The windswept southernmost point of the Australian mainland as captured with an improvised super 8 camera during a period of zero covid on a 5-day bushwalk in January 2021.
South Point
“Tree ferns filmed and then re-filmed on black and white film are inter-cut to produce a collage of green tinted positive images and green toned negative images. As the ferns’ leaves are pale in dark surroundings, the tinted positive yields green leaves in a black background, and the toned negative green leaves in a white background. Excerpts from Schubert’s Schoene Muellerin lament and laud the colour green by turns.”
Dear/Dread

On Christmas eve in 1974, the city of Darwin was devastated by Cyclone Tracy. In this expanded cinema piece, a single film print, featuring only concentric circles, is bi-packed against itself in two 16mm projectors simultaneously. Through this approach, the quadrupled image of circles is transformed into troubled patterns of pulsating and swirling interference and wailing sounds of tropical violence.
Cyclone Tracery

The evening seemed very disturbing to me, as if the approaching night was something to be feared. It was as if, when night fell, you couldn't escape and had to face unspecified consequences. Maybe the earth will remember and the night will reveal what we could have done...
The Land at Night

Looking at the present, as though the far future were dreaming of its ancient past – an 'iconogenic' vision of Australia.
Kata Tjuṯa, West of Uluru

It is an experimental film in which the best of the structural film tradition merges with an urban symphony. A busy intersection is a plentiful source of the scenes that form a rhythmical unit with its own structure and meaning.
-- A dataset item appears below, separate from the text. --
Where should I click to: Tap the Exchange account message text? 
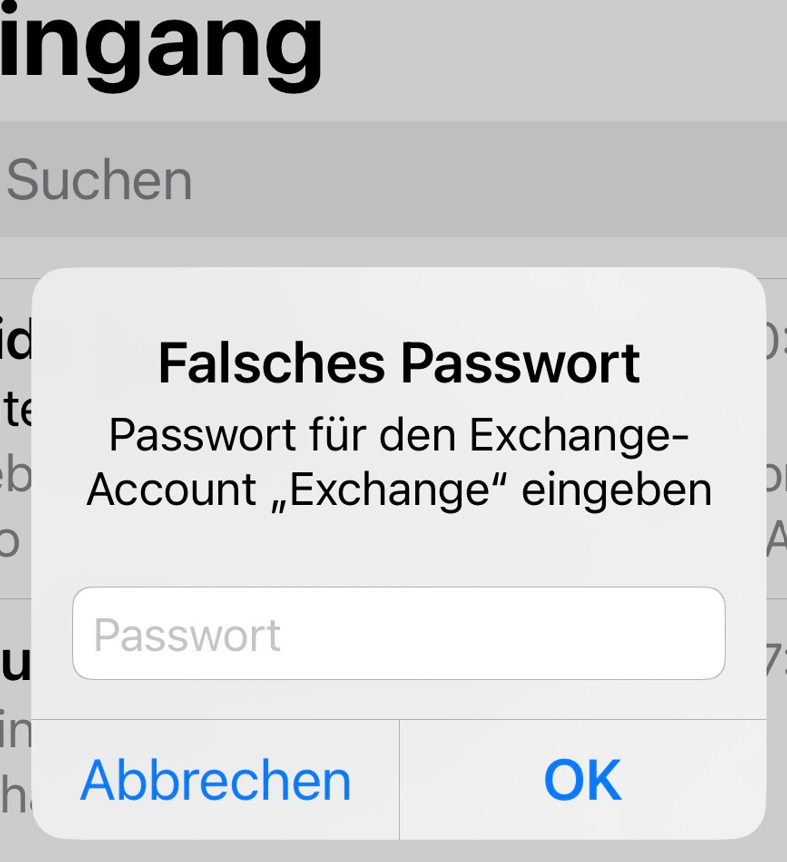399,463
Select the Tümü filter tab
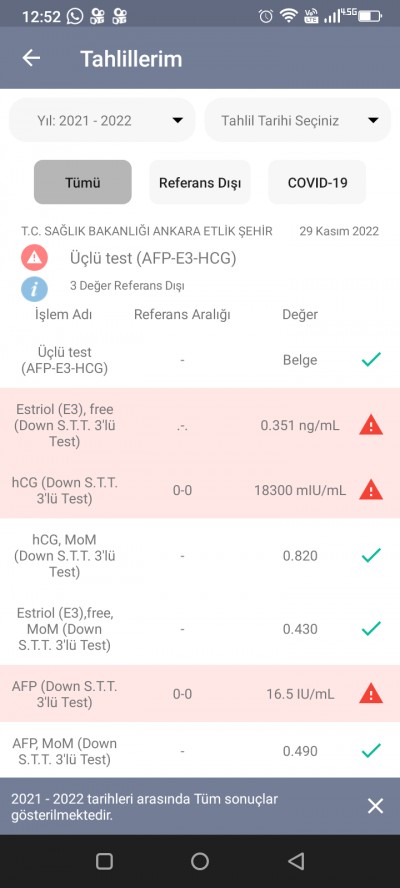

The celebration of cinematography in its very own realm of images and sounds!
Intersection

A chronicle filming the journey from the directors' accomodation in Seoul to the Space Cell labs and workshops.
To Cell

Architectural distortions of the second city.
Blue Line Chicago

Hong Kong marked twenty years since its hand over; halfway through the planned forty year "one country, two systems" transition. Taiwan, once imperial China, once Formosa, now ROC on the edge of the PRC. Multiple exposures of street scenes distort space and place creating a fluid sense of impermanence and transition, of two states somewhere between China and not China.
China Not China

A blinding beam of light. The piercing sound of ships. Everything—the land, plants, the sky—shouts for attention. Perceptions assail us with their demands to be noticed.
Like a Lighthouse

A city of brick, tin and board, rent by internal tectonics and sliding into the sea.
Valpi

A restless hand, folding and folding onto itself. It makes no sound... and all the sound in the world. In the era of covid, we have become used to making contact only through digital intermediaries. Touching, making hand contact with each other, has taken on new meaning and new unexpected implications. We increasingly reach without touching, and grasp with hands that remain empty, washing away in a digital stream.